GOALS:
1. Echo the interview excerpt between "It was a new kind" and "that Goya painting?", inclusive.
2. Based on the interview excerpt, is each statement true? Answer yes or no for each, and quote the words that decide it. (a) DQ went to Hull without knowing anyone there. (b) DQ was involved in politics at Queen's University. (c) DQ's time in Hull was planned to last two years.

PASSAGE GIVEN:
# # # #

Yes, so just to go back to that there, who did you go to Hull with? Did you go on your own?

DQ:

Yeah, completely, knew nobody.

BH:

Knew nobody.

DQ:

Knew nobody.

BH:

And was that not quite an extraordinary thing to do, as in you just decided oh I’ll go there and you went?

DQ:

Yes, but it wasn’t for long you see, it was only for a year and I’d be home every holidays, which I was.

BH:

Were you planning at that time on coming back to Belfast at the end of it?

DQ:

Oh yes, absolutely and I did, you know, I applied for jobs back in Belfast, I had every intention of coming back to Belfast, but there was no jobs.

BH:

Is that right?

DQ:

There was no jobs, and any of the ones that were advertised everybody knew who was going to get them, so the economy had just completely shut down, yeah, and there was no jobs to be had so, so I ended up applying for a job in Leeds as well, and got it and got a job and–

BH:

Were you happy enough with that at the time?

DQ:

Yeah, because I had very quickly developed friendship networks here, I mean, I think Leeds is a fantastic place and it certainly was then. It was a very political place, but in a different sense to politics at home, you know, socialism, feminism, Rock Against Racism, all of that stuff was very vibrant here, trade union movement was very active, anti-apartheid movement was very active, so I just threw myself into all that.

BH:

See that’s interesting because when I asked you about were you involved in any politics at Queen’s University, you weren’t interested at all.

DQ:

No, no.

BH:

So what changed do you think then?

DQ:

It was a new kind of politics to me, to me, it was a new way of seeing the world because the politics at home was like, have you ever seen that Goya painting?

# # # #

STORED DATA:
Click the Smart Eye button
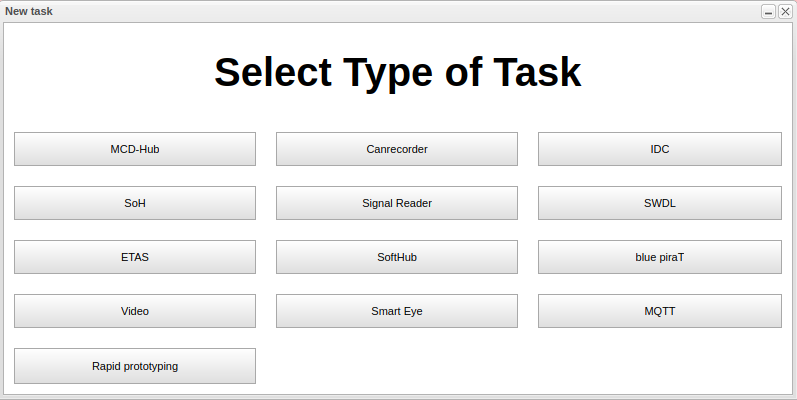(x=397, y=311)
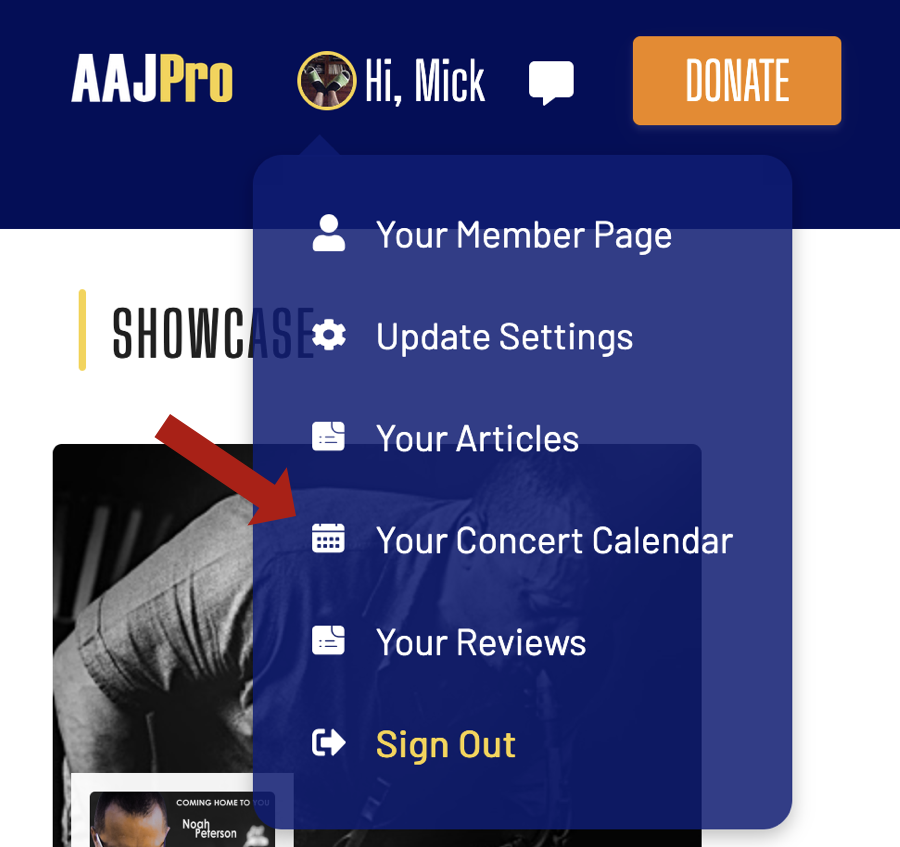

# # # #

SOLUTIONS TO EACH TASK:
1.
It was a new kind of politics to me, to me, it was a new way of seeing the world because the politics at home was like, have you ever seen that Goya painting?

2.
(a) Yes: "Yeah, completely, knew nobody."
(b) No: "you weren’t interested at all."
(c) No: "it was only for a year"